Copy each of the rows below word for word, with no changes.

- - - - -

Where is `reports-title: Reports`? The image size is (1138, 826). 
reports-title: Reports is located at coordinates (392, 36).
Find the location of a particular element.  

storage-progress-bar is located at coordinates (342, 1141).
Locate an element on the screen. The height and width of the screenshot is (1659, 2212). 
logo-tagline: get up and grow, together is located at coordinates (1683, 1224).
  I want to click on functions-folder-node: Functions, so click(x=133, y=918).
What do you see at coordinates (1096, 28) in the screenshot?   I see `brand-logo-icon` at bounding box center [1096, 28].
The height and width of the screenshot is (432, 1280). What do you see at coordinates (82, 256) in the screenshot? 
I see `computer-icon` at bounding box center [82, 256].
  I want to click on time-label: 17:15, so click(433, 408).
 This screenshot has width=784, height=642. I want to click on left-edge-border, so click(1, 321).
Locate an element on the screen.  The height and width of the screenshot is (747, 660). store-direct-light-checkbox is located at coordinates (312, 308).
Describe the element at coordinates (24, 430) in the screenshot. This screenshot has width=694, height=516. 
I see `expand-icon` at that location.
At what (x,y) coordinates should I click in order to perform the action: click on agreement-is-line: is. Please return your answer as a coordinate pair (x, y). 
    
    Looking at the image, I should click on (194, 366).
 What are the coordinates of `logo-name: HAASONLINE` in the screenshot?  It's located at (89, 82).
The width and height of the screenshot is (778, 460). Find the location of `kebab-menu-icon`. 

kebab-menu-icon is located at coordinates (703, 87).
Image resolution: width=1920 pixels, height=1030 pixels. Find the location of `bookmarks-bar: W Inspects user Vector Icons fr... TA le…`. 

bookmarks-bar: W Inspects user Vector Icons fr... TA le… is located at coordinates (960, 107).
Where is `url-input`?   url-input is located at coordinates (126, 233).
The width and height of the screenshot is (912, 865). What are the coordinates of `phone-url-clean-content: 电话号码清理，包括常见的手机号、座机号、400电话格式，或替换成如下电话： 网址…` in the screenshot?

- - - - -

## EXERCISE ANSWER
Where is `reports-title: Reports`? The image size is (1138, 826). 
reports-title: Reports is located at coordinates (392, 36).
Find the location of a particular element.  

storage-progress-bar is located at coordinates (342, 1141).
Locate an element on the screen. The height and width of the screenshot is (1659, 2212). 
logo-tagline: get up and grow, together is located at coordinates (1683, 1224).
  I want to click on functions-folder-node: Functions, so click(x=133, y=918).
What do you see at coordinates (1096, 28) in the screenshot?   I see `brand-logo-icon` at bounding box center [1096, 28].
The height and width of the screenshot is (432, 1280). What do you see at coordinates (82, 256) in the screenshot? 
I see `computer-icon` at bounding box center [82, 256].
  I want to click on time-label: 17:15, so click(433, 408).
 This screenshot has width=784, height=642. I want to click on left-edge-border, so click(1, 321).
Locate an element on the screen.  The height and width of the screenshot is (747, 660). store-direct-light-checkbox is located at coordinates (312, 308).
Describe the element at coordinates (24, 430) in the screenshot. This screenshot has width=694, height=516. 
I see `expand-icon` at that location.
At what (x,y) coordinates should I click in order to perform the action: click on agreement-is-line: is. Please return your answer as a coordinate pair (x, y). 
    
    Looking at the image, I should click on (194, 366).
 What are the coordinates of `logo-name: HAASONLINE` in the screenshot?  It's located at (89, 82).
The width and height of the screenshot is (778, 460). Find the location of `kebab-menu-icon`. 

kebab-menu-icon is located at coordinates (703, 87).
Image resolution: width=1920 pixels, height=1030 pixels. Find the location of `bookmarks-bar: W Inspects user Vector Icons fr... TA le…`. 

bookmarks-bar: W Inspects user Vector Icons fr... TA le… is located at coordinates (960, 107).
Where is `url-input`?   url-input is located at coordinates (126, 233).
The width and height of the screenshot is (912, 865). What are the coordinates of `phone-url-clean-content: 电话号码清理，包括常见的手机号、座机号、400电话格式，或替换成如下电话： 网址…` in the screenshot?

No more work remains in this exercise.